1
votes

I frequently get this error (it is so annoying!):

Error report: ORA-06502: PL/SQL: numeric or value error: character string buffer too small ORA-06512: at line 305 06502. 00000 - "PL/SQL: numeric or value error%s"

Example stored procedure is looping through a cursor (that has approx 10k rows), doing some logic and then using dbms_output.put_line to print each record to the 'Script Output' tab in Oracle SQL Developer.

Is there a way to flush out the the buffer or prevent this error coming up (and aborting the rest of the proc)?

If that is possible I could use the Mod function to clear the buffer every 10 or so rows processed.

4

4 Answers

3
votes

The default buffer size of DBMS_OUTPUT is 20000 chars. You can up this with:

DBMS_OUTPUT.ENABLE(1000000);

There's no concept of a "flush" as there is nothing to flush to until the stored procedure returns. The way it actually works is that the lines go into a buffer in the DB, then that buffer is explicitly fetched (with DBMS_OUTPUT.GET_LINES) by the client (e.g. SQL*Plus) when the SP completes. It is quite unlike printf() that you might be used to in C.

7
votes

I don't believe this error has anything to do with the DBMS_OUTPUT buffer size as the other answers imply. If you overflow that buffer, the error you get should be "ORA-20000: ORU-10027: buffer overflow, limit of ##### bytes".
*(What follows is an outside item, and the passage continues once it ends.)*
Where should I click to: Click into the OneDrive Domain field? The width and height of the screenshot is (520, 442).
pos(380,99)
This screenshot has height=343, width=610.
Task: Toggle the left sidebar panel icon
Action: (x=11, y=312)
This error usually means that a PL/SQL string variable is too small to hold some value that is assigned to it. This could be internal to DBMS_OUTPUT, if you are passing a value that is larger than it can handle. But your stack trace does now show DBMS_OUTPUT in the stack, so I think that is not the case. The error appears to be occurring on line 305 of your procedure. What does it do? If it's an assignment, then the variable begin assigned probably needs to be declared with a bigger size.

1
votes

To output large amounts of stuff, it's better to use UTL_FILE instead of DBMS_OUTPUT and check the file. Or use a temporary table and do the insert in an autonomous procedure, so you can see the result even if the main procedure has to do a rollback for whatever reason. In both cases, you have the additional advantage of seeing a part of the result while your procedure is still running; that's something DBMS_OUTPUT is not able to provide.